Open-source platforms for discovering, cataloging, and documenting distributed datasets across complex organizational data infrastructures.
OpenMetadata is an enterprise data catalog, metadata platform, and governance suite that functions as a knowledge graph for data assets. It serves as an AI-ready metadata layer, providing governed context and organizational memory to large language model agents via the Model Context Protocol. The platform distinguishes itself by capturing institutional knowledge, linking conversations, decisions, and remediation notes directly to data assets to preserve tribal knowledge. It integrates AI agents to automate metadata governance, such as suggesting descriptions and identifying sensitive data thr
OpenMetadata is a comprehensive data catalog and governance platform that provides automated metadata extraction, lineage visualization, a business glossary, and data quality monitoring within an API-first architecture.
DataHub is a metadata management platform designed to unify technical, operational, and business context across diverse data ecosystems. By utilizing a graph-based metadata model and an event-driven ingestion architecture, it creates a centralized source of truth that maps complex data relationships, lineage, and ownership. This foundational framework enables organizations to maintain a synchronized view of their data landscape, supporting both human-led discovery and automated data operations. The platform distinguishes itself through its focus on grounding artificial intelligence and autono
DataHub is a comprehensive metadata management platform that provides automated lineage, a business glossary, data quality monitoring, and role-based access control, making it a flagship solution for organizational data governance and discovery.
Amundsen is a data catalog and discovery platform that provides a centralized directory for indexing tables and dashboards. It functions as a metadata management system and search engine, allowing users to locate and understand available data assets across diverse distributed sources. The platform includes capabilities for data lineage tracking to map the origin and movement of datasets between systems. It also serves as a data profiling tool, calculating distribution and quality statistics for individual table columns to provide automated insights into the nature of the data. The system man
Amundsen is a comprehensive data catalog and discovery platform that provides automated metadata extraction, lineage visualization, and API-first integration, making it a flagship solution for managing organizational data assets.
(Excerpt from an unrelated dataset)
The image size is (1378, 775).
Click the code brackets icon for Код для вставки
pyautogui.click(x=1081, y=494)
CKAN is an open-source data management platform that provides the foundation for building data portals. It supports the full lifecycle of datasets—from creation and organization to publishing, cataloging with faceted search, and interactive data visualization—all through a web interface. The platform is built on a modular architecture that includes a plugin-based extensibility system, a harvesting framework for importing metadata from external sources, and a standardized RESTful JSON API for programmatic access to datasets and metadata. The web interface is rendered using the Jinja2 templatin
CKAN is a robust data portal and cataloging platform that provides essential metadata management and discovery features, though it is primarily designed for public data publishing rather than internal enterprise data governance.
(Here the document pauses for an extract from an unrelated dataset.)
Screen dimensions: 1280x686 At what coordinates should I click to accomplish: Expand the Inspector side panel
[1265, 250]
This is a role-based access control system for Laravel applications that manages user permissions and roles within a database. It provides a database permissions manager to assign specific abilities to users and roles, utilizing authorization gates to restrict access to routes and interface elements. The project features a wildcard permission system that uses pattern matching to grant broad access across multiple related permissions. It also supports team-scoped access control, allowing users to maintain different roles and permission levels across separate organizational contexts or teams.
This is a role-based access control library for Laravel applications, which provides a single security component rather than the comprehensive data catalog and metadata management platform you are looking for.
Cube is a semantic layer data platform that maps raw SQL databases to standardized business metrics and dimensions. It functions as a SQL dialect translator, converting abstract semantic queries into optimized SQL statements for various cloud data warehouses. The platform operates as a multi-tenant data gateway, isolating information and security permissions for different customers within a single deployment. It includes a relational caching engine that stores pre-aggregated query results to reduce latency and decrease the load on primary data warehouses. The system provides a REST-based int
Cube is a semantic layer and metrics API designed for building data applications, rather than a data governance platform for cataloging and documenting organizational metadata.
This project is a business intelligence suite and SQL data visualization platform used for data analysis, reporting, and monitoring. It provides a web application for exploring datasets and building interactive dashboards, complemented by a web-based SQL query editor for analyzing raw data from connected stores. The platform features a semantic data layer to define standardized metrics and dimensions, ensuring consistent data interpretation across reports. It includes a security framework with role-based access control to manage user permissions and authentication across shared dashboards. T
This is a business intelligence and data visualization platform designed for reporting and analysis rather than a dedicated data catalog for indexing and documenting organizational metadata.
ERPNext is a comprehensive enterprise resource planning suite designed to integrate core organizational functions, including accounting, inventory, human resources, and project management, into a single unified platform. It operates as a metadata-driven business application, where data structures and application logic are defined through configuration rather than hard-coded programming to facilitate rapid customization. The system distinguishes itself through a robust security and governance framework that enforces granular, role-based access control across all document operations. It feature
This is a comprehensive enterprise resource planning suite for managing business operations rather than a dedicated data cataloging platform for indexing and documenting metadata across external organizational datasets.